START Data records

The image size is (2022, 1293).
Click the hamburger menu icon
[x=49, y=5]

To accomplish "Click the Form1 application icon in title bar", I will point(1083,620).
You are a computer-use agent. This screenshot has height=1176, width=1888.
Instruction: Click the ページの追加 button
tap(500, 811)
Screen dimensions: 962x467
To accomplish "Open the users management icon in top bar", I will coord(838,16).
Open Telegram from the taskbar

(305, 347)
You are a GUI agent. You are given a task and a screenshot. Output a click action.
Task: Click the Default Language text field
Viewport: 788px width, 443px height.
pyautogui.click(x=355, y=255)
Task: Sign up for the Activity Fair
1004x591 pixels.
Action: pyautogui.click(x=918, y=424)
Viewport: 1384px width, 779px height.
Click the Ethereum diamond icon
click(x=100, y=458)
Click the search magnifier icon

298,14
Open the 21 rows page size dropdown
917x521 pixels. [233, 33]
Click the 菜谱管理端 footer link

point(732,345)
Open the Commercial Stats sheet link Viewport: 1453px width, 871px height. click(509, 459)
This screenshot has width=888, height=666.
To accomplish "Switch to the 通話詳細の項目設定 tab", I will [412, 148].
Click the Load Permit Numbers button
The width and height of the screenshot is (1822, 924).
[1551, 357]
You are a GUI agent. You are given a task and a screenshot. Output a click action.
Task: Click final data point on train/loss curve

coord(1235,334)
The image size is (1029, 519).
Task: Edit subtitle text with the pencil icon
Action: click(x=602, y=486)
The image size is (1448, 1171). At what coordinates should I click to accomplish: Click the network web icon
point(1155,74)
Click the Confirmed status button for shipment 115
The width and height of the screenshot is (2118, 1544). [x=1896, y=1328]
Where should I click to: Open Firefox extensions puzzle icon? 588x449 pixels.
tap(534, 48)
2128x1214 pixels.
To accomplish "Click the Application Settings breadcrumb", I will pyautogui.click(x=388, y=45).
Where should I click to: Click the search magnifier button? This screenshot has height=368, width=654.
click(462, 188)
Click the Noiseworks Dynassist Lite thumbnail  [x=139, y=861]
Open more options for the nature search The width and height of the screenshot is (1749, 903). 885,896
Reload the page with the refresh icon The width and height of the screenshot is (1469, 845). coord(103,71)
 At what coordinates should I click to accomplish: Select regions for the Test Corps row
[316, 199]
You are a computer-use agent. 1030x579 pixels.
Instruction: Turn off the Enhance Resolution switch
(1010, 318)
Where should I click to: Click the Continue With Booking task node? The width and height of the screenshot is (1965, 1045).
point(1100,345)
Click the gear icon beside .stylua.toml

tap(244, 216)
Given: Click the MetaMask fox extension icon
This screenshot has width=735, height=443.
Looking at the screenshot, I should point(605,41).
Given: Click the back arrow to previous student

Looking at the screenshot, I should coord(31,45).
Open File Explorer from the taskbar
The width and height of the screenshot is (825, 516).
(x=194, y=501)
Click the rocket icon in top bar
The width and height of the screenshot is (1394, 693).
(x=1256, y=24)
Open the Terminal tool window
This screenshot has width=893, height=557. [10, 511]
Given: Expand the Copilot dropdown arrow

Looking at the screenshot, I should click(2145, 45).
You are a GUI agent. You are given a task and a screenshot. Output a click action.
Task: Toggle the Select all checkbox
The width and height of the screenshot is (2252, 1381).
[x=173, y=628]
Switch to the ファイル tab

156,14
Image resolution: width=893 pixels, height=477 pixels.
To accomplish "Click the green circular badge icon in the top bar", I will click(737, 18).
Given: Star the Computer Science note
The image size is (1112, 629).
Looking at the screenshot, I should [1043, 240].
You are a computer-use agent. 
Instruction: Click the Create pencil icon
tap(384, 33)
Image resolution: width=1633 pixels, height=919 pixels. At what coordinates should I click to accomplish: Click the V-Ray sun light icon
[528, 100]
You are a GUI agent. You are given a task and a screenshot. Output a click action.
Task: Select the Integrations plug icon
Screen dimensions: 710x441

END Data records

→ Task objective
Write out a verbatim copy of the data, beginning with its first line and ending with the line that contains "Reload the page".

→ Your response
The image size is (2022, 1293).
Click the hamburger menu icon
[x=49, y=5]

To accomplish "Click the Form1 application icon in title bar", I will point(1083,620).
You are a computer-use agent. This screenshot has height=1176, width=1888.
Instruction: Click the ページの追加 button
tap(500, 811)
Screen dimensions: 962x467
To accomplish "Open the users management icon in top bar", I will coord(838,16).
Open Telegram from the taskbar

(305, 347)
You are a GUI agent. You are given a task and a screenshot. Output a click action.
Task: Click the Default Language text field
Viewport: 788px width, 443px height.
pyautogui.click(x=355, y=255)
Task: Sign up for the Activity Fair
1004x591 pixels.
Action: pyautogui.click(x=918, y=424)
Viewport: 1384px width, 779px height.
Click the Ethereum diamond icon
click(x=100, y=458)
Click the search magnifier icon

298,14
Open the 21 rows page size dropdown
917x521 pixels. [233, 33]
Click the 菜谱管理端 footer link

point(732,345)
Open the Commercial Stats sheet link Viewport: 1453px width, 871px height. click(509, 459)
This screenshot has width=888, height=666.
To accomplish "Switch to the 通話詳細の項目設定 tab", I will [412, 148].
Click the Load Permit Numbers button
The width and height of the screenshot is (1822, 924).
[1551, 357]
You are a GUI agent. You are given a task and a screenshot. Output a click action.
Task: Click final data point on train/loss curve

coord(1235,334)
The image size is (1029, 519).
Task: Edit subtitle text with the pencil icon
Action: click(x=602, y=486)
The image size is (1448, 1171). At what coordinates should I click to accomplish: Click the network web icon
point(1155,74)
Click the Confirmed status button for shipment 115
The width and height of the screenshot is (2118, 1544). [x=1896, y=1328]
Where should I click to: Open Firefox extensions puzzle icon? 588x449 pixels.
tap(534, 48)
2128x1214 pixels.
To accomplish "Click the Application Settings breadcrumb", I will pyautogui.click(x=388, y=45).
Where should I click to: Click the search magnifier button? This screenshot has height=368, width=654.
click(462, 188)
Click the Noiseworks Dynassist Lite thumbnail  [x=139, y=861]
Open more options for the nature search The width and height of the screenshot is (1749, 903). 885,896
Reload the page with the refresh icon The width and height of the screenshot is (1469, 845). coord(103,71)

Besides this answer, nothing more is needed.